Though harmful for affected plants, some plant diseases are often beneficial to ecosystems. Alarmed that many are being eradicated, the scientists have launched a campaign to "preserve the pathogen". At the seventh International Congress on Plant Pathology held a few months back in Edinburgh, UK, the biologists requested governments and conservation organisations to develop plans for protecting the genetic diversity of the disease microorganisms.
Pathogens are crucial to the evolutionary process, says David Ingram, president of the British Society for Plant Pathology and Regius Keeper of Edinburgh's Royal Botanic Garden.They help shape the natural environment, and eliminating them completely could throw whole ecosystems off balance. The World Conservation Monitoring Centre in Cambridge estimates that some 34,000 species of plant 12.5 per cent of the world's flora - are facing extinction today. "For every plant that becomes extinct, 30 other species go with it, many of which are plant pathogens," says Ingram.
Ingram told the conference that only a tiny proportion of the world's fungi, viruses and bacteria are known to scientists. Understanding the natural resistance that pathogens provoke in wild plants would help in breeding disease-resistant food crops.
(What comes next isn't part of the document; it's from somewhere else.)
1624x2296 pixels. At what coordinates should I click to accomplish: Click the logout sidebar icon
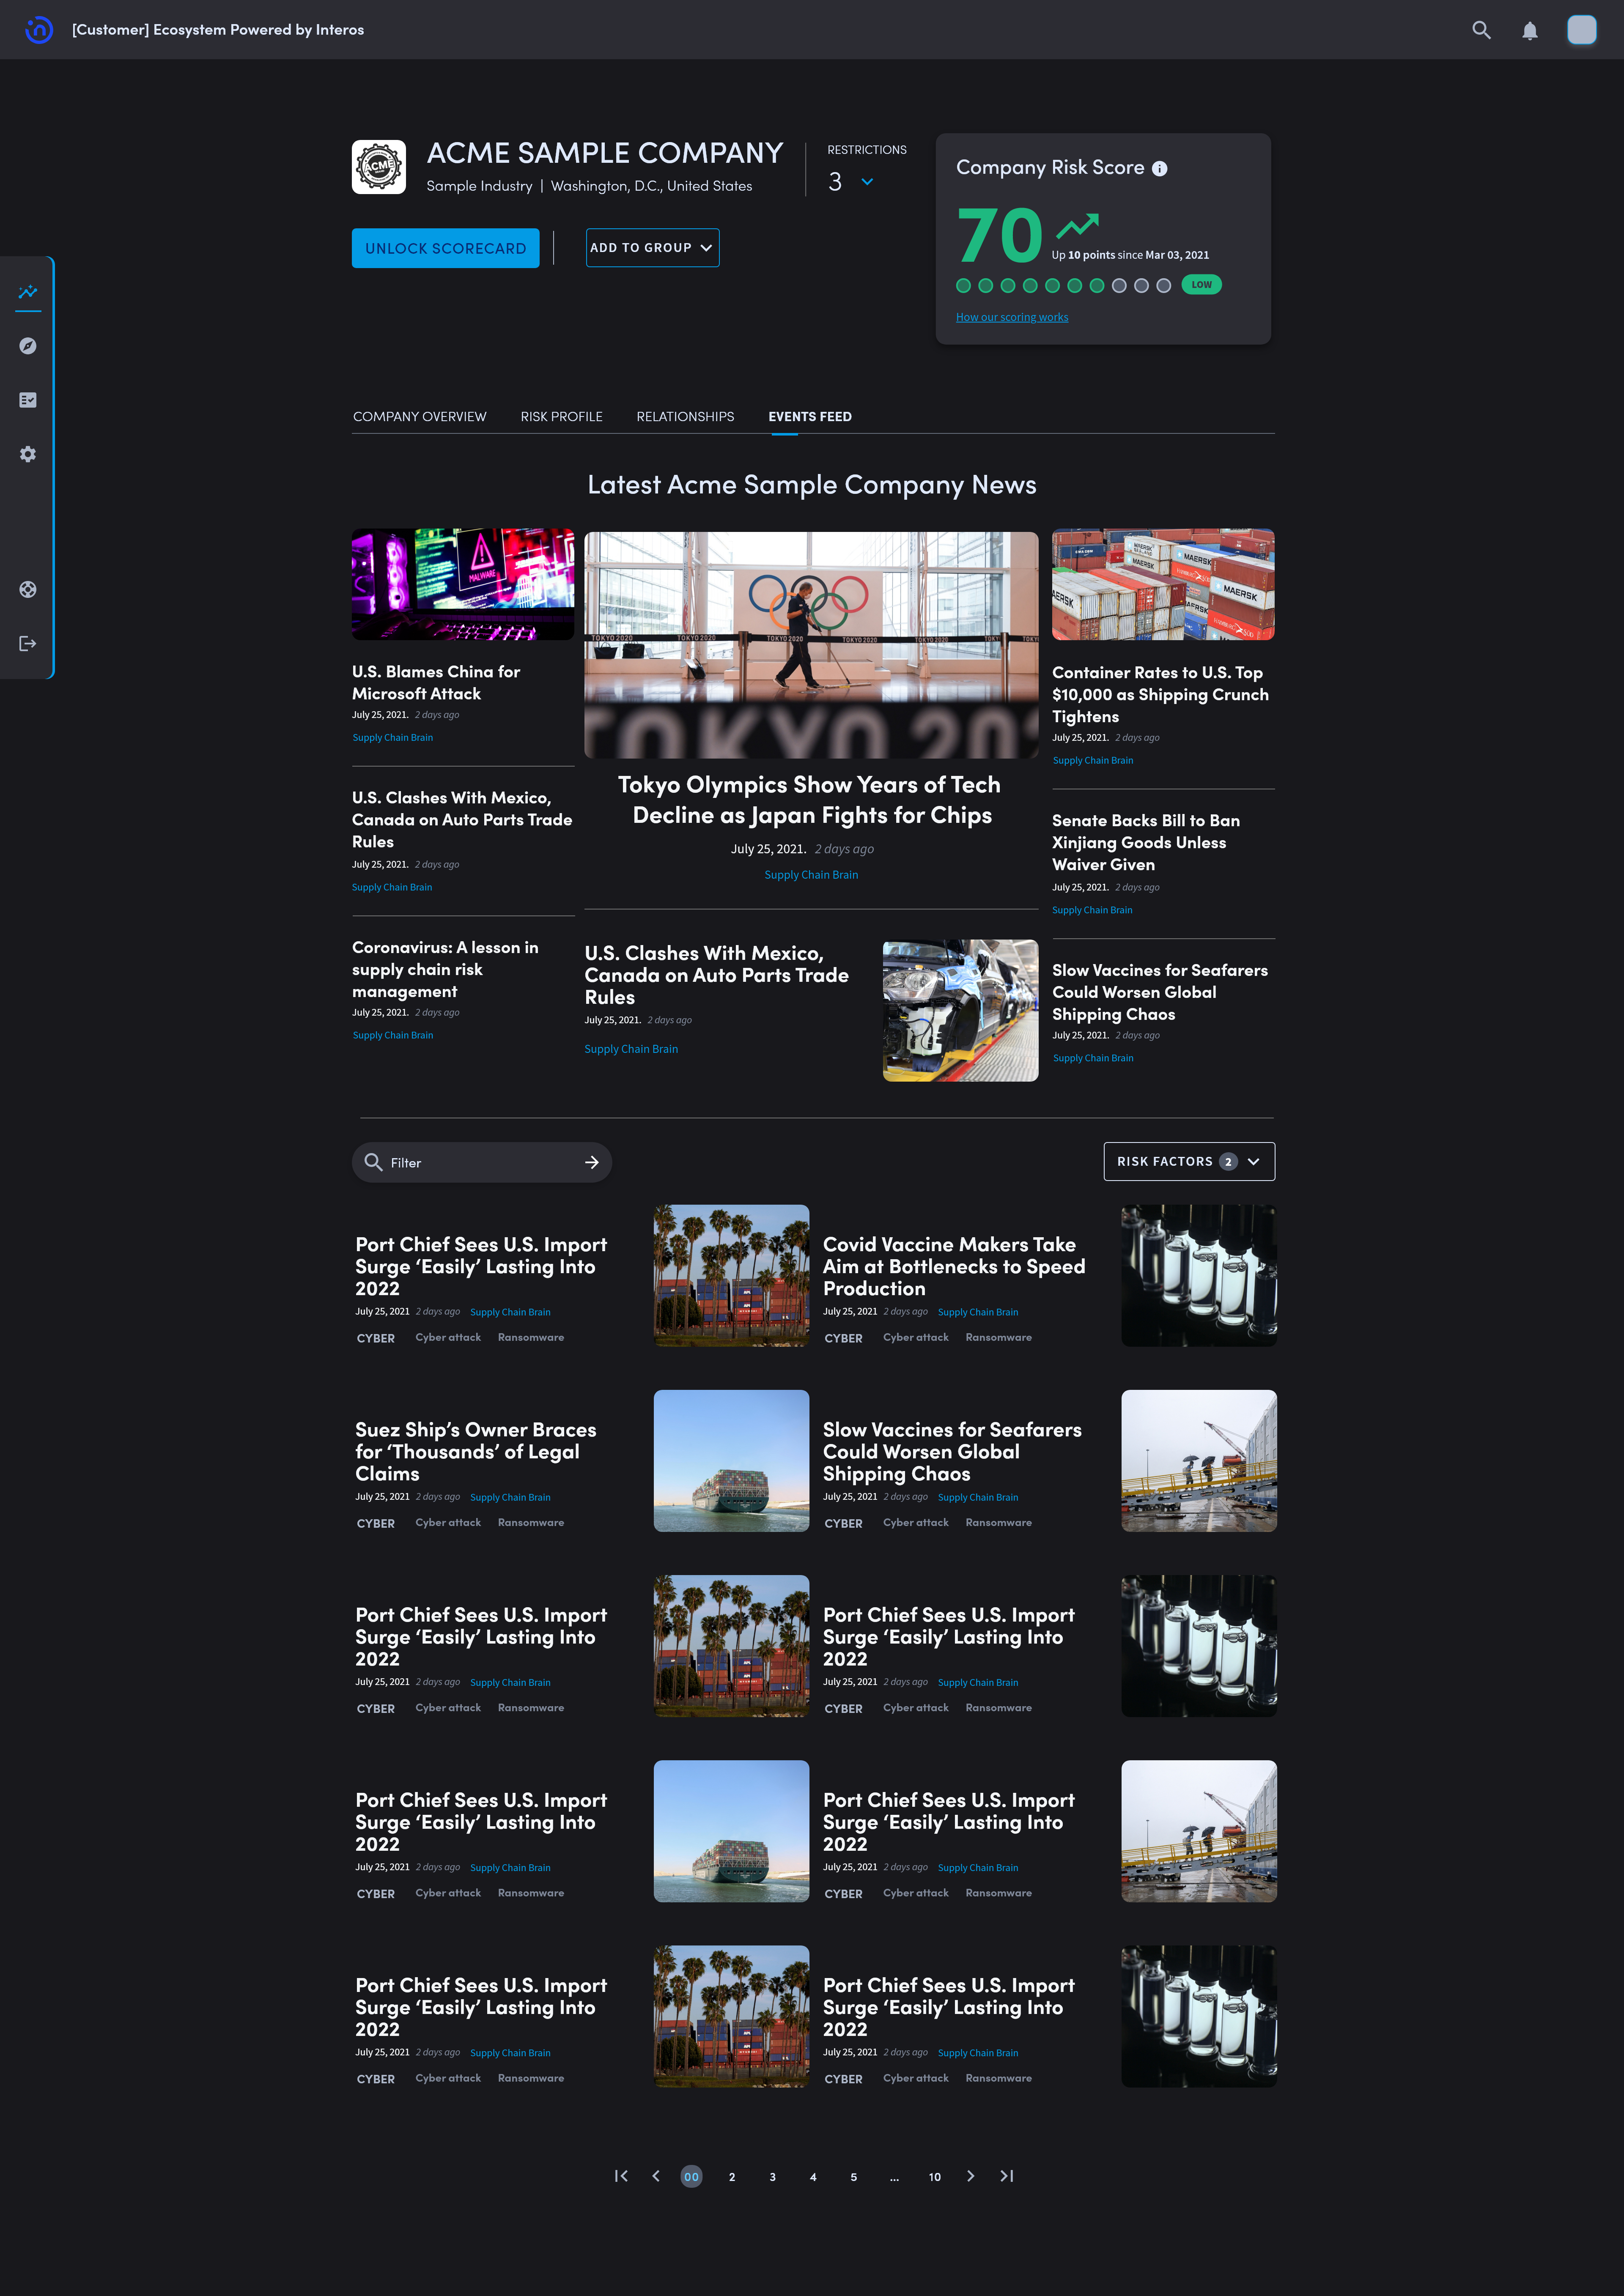(x=28, y=643)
Everett Hansen of Oregon State University in Corvallis, USA, showed how laminated root rot (Phellinus weirii) could improve the diversity of forests in western North America by selectively killing off certain species of pine, leaving gaps where other plants can flourish. Wim van der Puffen from the Netherlands Institute of Ecology in Heteren presented evidence at the meeting that fungi and nematodes determine the pattern of marram grass on sand dunes. And a study by researchers at Umea University in Sweden demonstrated that voles prefer to eat the herb chickweed wintergreen (Trientalis europaea) when it is infected with a smut fungus (Urocystis trientalis).
Avice Hall from UK-based University of Hertfordshire pointed out that powdery mildew (Microsphaera alphitoides) tends to damage the young leaves of one species of oak (Quercus robur) more than another species (Quercus petraea), but rarely kills either. Oak trees have evolved with the disease for over a million years now, she said. "Conservation of host and pathogen are important to preserve the total ecosystem. To eradicate the pathogen would lead to a series of unpredictable changes."